八城兄弟は僕(=わたし)を愛でたい!
 一歩踏み出せば、ショッピングモールから逃げ出せる。

 自動ドアが開いて、ゆっくり閉じた。

 今帰ったら、わたしは穂村さんを裏切ったことになる。

「ああー、そういえば、さっき言ってたな。今日もめんどくさいけど、テキトーに合わせて来たって」

 遠野さんの彼氏が、わざとらしく笑う。

「それは……!」

 あなたが言ったことでしょう⁉︎

 開けた口が、小さくなっていく。
 正直に話したら、遠野さんが傷つくかもしれない。信じてもらえなくて、余計にギスギスしてしまうかもしれない。

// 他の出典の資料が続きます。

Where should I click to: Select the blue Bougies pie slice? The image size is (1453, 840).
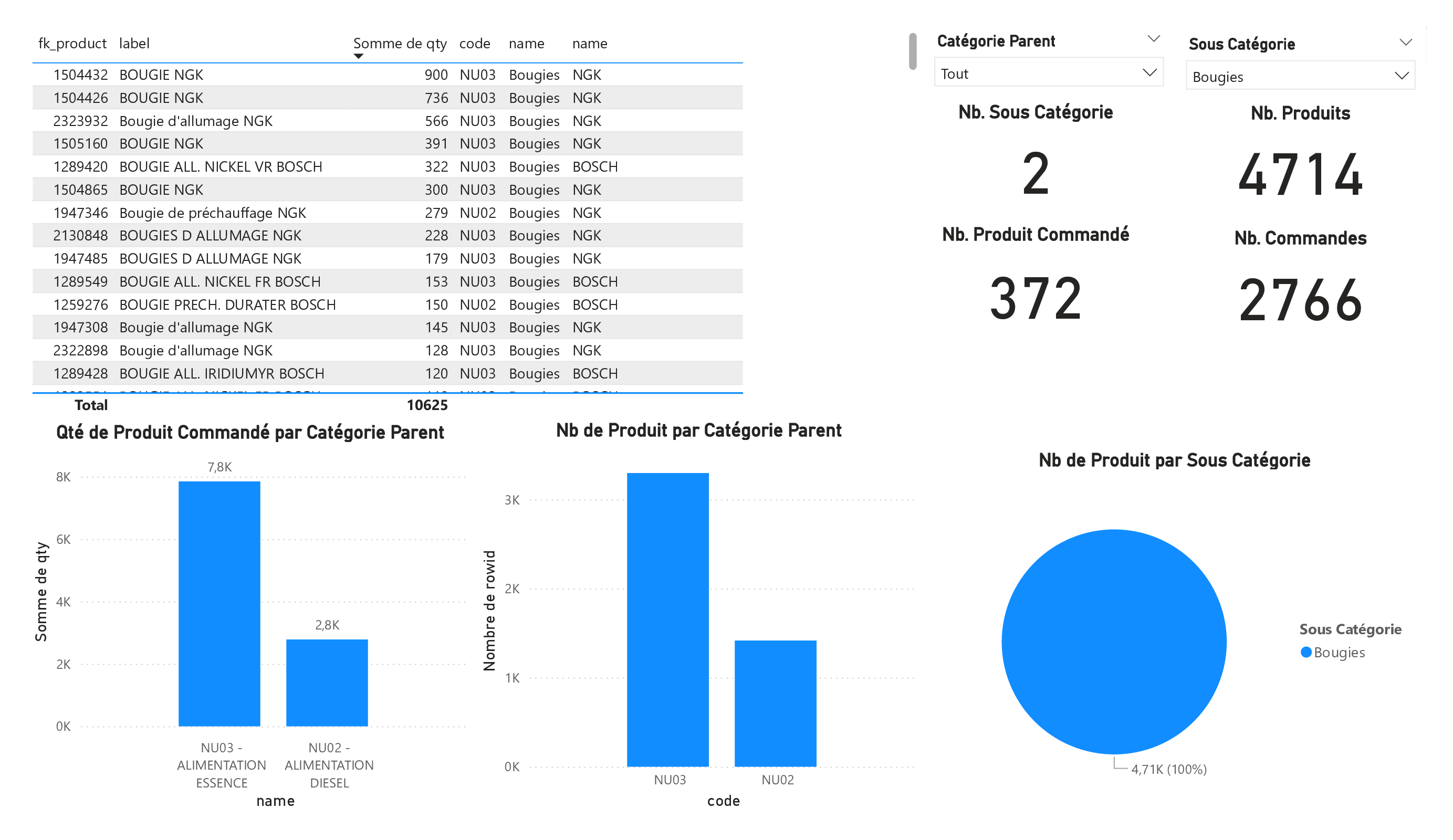[x=1113, y=641]
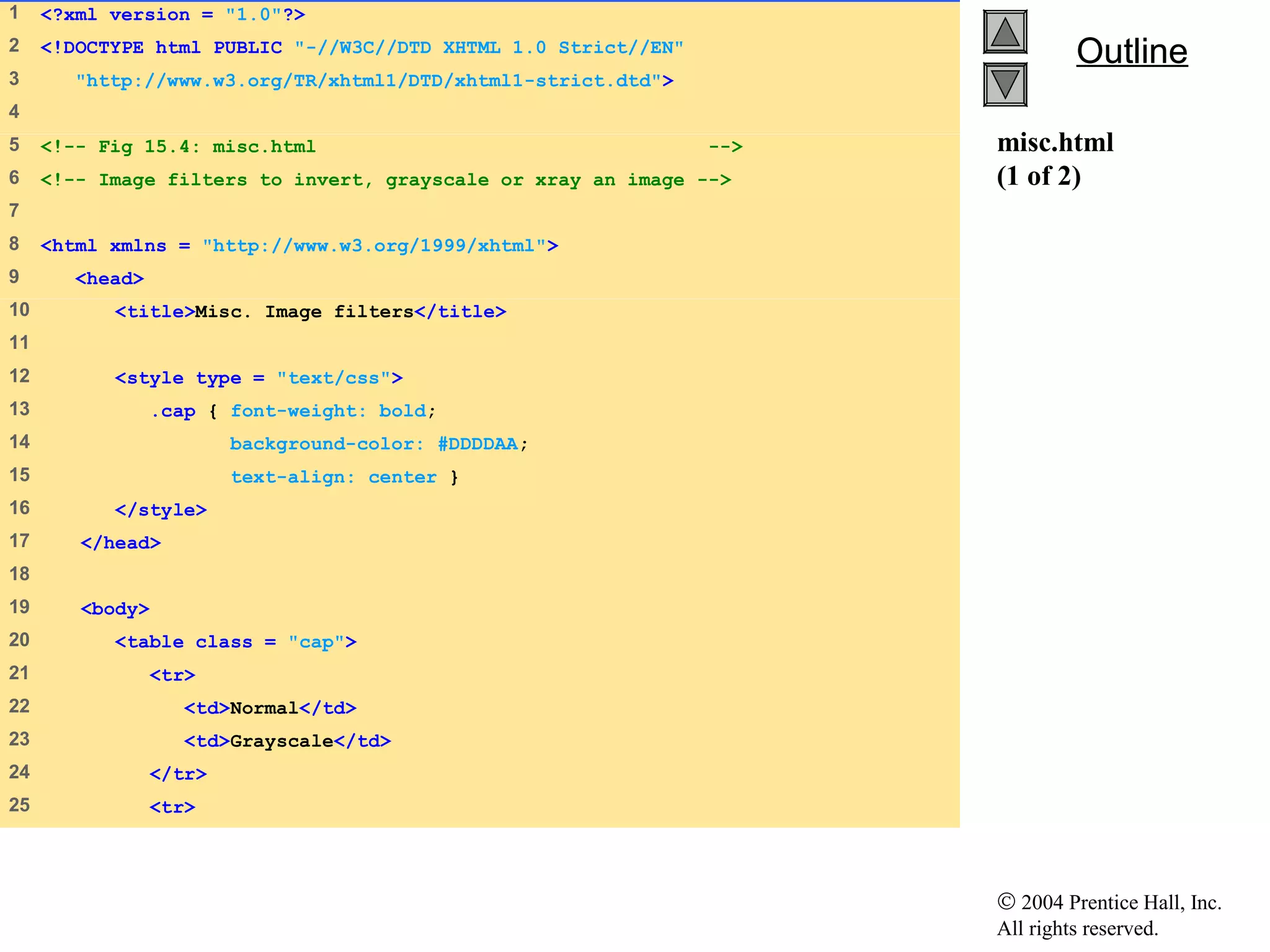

「うわ、サイテーじゃん。みや、やめときなよこんな男。女子を物としか思ってないよ」

 冷たい声が、グサグサとわたしの体にささっていく。

 どうしたらいい?
 頼ってもらえて、嬉しかった。力になりたいと思った。
 どう伝えたら、穂村さんにわかってもらえるの。

「僕は……ほんとに」

「もういいよ。三葉っち」

 浮かない顔の穂村さんが、キュッとくちびるをかみしめる。今にも泣きそうな目。

 違う、違うのに。わたしは、穂村さんを助けたくて……。

「三葉っちは、友達だよ。私のために、今日付き合ってくれただけ。芹奈、嘘ついてごめん」

 その場がシーンとなって、一瞬だけみんなの時間が止まった。

 自動ドアが開いて、冷たい風が吹いてくる。

「でも、三葉っちはそんなこと言わない。だから、ウソツキはそっちもだよ」

 少し力強くなる声に、遠野さんの表情が険しくなった。